Dzień 1
Pierwszy
dzień spędziliśmy w Budapeszcie. Bardzo mi się tam podobało. Jak na tak duże
miasto nie było tłoczno, a budynki i zabytki były po prostu piękne. Spaliśmy
wszyscy w jednym pokoju, ale jak integracja to integracja :)
Agnieszka Marciniak
Dzień 2
Pobudka bodajże przed godziną siódmą, śniadanie i znowu to
samo co wczoraj - długa podróż busem, ale tym razem do celu podróży - Rumuńskiego
Costesti. Atmosfera podczas podróży była podobna do wczorajszej, czyli śpiąca,
dopiero pod koniec podróży nastrój w busie zmienił się, być może dlatego że
chyba każdy (w tym na pewno ja), zastanawiał się jak będzie wyglądało nasze
akademickie zakwaterowanie. Jak się okazało - po przyjeździe w godzinach
wieczornych, akademik wzbudził we mnie tyle pozytywnych emocji, że kabaret Ani
Mru-Mru się chowa :) Jak później się okazało, był to po prostu Romanian Style
:D Pomijając opis podstawowych pomieszczeń akademika, takich jak w pełni
koedukacyjna łazienka czy toaleta, warto wspomnieć o pomieszczeniu nazwanym
klubem, gdzie można było posłuchać muzyki, czy pograć w tenisa stołowego, jak
również (to co zrobiłem zaraz po przyjeździe) poznać nowych ludzi i wygadać się
po Angielsku. Po pewnych dziwnych sprawach związanych z Bułgarami, którzy mieli
spać z Polakami w jednym pomieszczeniu, do czego nie doszło (ciekawe dlaczego
:D), można było udać się spać :P
Łukasz Zielnica
Dzień 3
Śniadanie przy czym poznawaliśmy nowych ludzi, mieliśmy zajęcia na których robiliśmy śliczne walentynki, mieliśmy również zajęcia sportowe i przedstawialiśmy prezentacje o swoich krajach.
Wiktoria Antkowiak
Dzień 4
We
wtorek mieliśmy możliwość obejrzenia występów uczniów tamtejszej szkoły. Bardzo
mi się podobały ich stroje ludowe.
Karolina Wojtyła
Dzień 5
Ostatni
dzień projektu wywarł na mnie największe wrażenie, głownie dlatego że był to
dzień w którym odwiedziliśmy fabrykę samochodów Dacia. Po fabryce samochodów
było muzeum, jak to muzeum warto pójść, ale jakoś specjalnie ciekawe nie było.
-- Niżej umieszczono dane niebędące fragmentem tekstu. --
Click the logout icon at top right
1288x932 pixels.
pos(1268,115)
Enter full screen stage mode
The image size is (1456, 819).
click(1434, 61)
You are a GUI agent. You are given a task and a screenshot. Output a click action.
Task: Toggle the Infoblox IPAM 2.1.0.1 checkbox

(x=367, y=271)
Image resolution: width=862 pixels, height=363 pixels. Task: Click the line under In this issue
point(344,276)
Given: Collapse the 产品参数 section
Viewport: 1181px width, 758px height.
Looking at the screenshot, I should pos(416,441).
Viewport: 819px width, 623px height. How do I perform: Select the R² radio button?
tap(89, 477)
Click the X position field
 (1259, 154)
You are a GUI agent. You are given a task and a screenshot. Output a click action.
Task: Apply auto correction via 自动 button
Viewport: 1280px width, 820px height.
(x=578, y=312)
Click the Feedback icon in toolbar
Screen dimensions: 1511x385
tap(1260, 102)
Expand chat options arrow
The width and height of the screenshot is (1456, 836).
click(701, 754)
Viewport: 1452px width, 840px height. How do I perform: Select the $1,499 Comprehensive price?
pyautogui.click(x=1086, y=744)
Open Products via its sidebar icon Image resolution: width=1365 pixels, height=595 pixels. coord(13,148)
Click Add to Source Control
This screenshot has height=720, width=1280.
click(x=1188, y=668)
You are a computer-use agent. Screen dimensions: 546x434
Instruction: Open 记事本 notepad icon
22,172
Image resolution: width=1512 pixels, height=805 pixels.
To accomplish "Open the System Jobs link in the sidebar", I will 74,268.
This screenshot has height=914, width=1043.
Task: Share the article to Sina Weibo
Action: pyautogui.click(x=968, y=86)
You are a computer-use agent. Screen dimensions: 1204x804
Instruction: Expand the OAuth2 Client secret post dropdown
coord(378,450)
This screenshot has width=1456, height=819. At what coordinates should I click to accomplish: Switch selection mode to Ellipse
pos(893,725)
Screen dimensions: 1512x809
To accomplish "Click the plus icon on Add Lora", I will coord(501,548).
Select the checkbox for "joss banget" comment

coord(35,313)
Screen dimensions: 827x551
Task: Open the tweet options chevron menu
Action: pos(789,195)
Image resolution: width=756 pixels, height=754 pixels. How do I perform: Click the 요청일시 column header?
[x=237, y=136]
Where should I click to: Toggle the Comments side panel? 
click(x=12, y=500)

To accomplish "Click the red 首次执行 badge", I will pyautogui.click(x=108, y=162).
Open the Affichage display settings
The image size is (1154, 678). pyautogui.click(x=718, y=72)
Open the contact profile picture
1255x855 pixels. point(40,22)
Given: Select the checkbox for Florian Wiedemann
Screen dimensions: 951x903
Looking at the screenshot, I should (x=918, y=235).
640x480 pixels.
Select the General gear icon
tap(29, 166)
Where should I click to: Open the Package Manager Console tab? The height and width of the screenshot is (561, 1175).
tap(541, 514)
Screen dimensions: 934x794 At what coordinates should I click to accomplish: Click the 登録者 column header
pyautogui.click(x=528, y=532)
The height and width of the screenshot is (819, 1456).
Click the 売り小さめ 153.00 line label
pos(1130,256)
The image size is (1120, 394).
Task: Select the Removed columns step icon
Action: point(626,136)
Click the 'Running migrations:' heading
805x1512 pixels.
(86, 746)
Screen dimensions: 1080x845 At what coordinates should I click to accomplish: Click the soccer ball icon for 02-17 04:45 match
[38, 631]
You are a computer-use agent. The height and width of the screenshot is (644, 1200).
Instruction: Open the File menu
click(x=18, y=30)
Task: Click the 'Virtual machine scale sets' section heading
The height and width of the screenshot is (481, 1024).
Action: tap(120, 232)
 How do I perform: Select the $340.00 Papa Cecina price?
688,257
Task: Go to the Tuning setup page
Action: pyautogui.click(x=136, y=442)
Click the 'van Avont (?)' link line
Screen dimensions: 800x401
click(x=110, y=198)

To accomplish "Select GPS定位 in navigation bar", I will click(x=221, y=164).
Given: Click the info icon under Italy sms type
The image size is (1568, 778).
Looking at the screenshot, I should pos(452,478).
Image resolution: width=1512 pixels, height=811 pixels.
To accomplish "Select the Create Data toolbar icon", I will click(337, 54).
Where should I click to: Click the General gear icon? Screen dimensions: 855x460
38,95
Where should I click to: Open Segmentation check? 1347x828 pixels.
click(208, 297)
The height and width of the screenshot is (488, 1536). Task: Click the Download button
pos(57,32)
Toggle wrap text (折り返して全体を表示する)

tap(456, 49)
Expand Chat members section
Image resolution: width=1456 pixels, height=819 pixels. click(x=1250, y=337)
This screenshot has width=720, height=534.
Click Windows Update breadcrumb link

Później pojechaliśmy do Pitesti na obiad, gdzie zaskoczeniem było podanie
schabowego :) Mieliśmy jeszcze iść do planetarium, ale plany się nie
zrealizowały z powodu gęstych chmur, dlatego zamiast planetarium mieliśmy dwie
godziny wolnego czasu w Pitesti. W zasadzie na tym zakończył się dzień i cały
projekt, gdyż jutro z rana czekała nas podróż powrotna.
Łukasz Zielnica
Dzień 6 i 7 (Podsumowanie)
Po mile
spędzonych dniach musieliśmy wracać z powrotem do Budapesztu, a później już
tylko Wschowa. Na koniec chciałby przytoczyć kilka faktów i opinii. Po pierwsze:
nasza trasa miała około trzech tysięcy kilometrów, zajęło to nam 36h, ale i tak
było warto. Huehue. A teraz opinia tradycyjny taniec i śpiew bardzo mocno różni
się od naszego i szczerze mówiąc my Polacy mamy lepszy. Wyjazd mogę zaliczyć do
udanych, a co więcej do niezapomnianych. Pozdrawiam Wiktorie, która notowała
nasze głupoty oraz Agnieszkę, która razem ze mną i Łukaszem te głupoty tworzyła.
Pozdrawiam także nasze statyczne dziewczyny Anetę i Karolinę. A co
najważniejsze Panią Ewę i panią Emilię, nasze mentorki. Tak między nami to nie
spodziewałem się, że pani Markiewicz takiej muzyki słucha.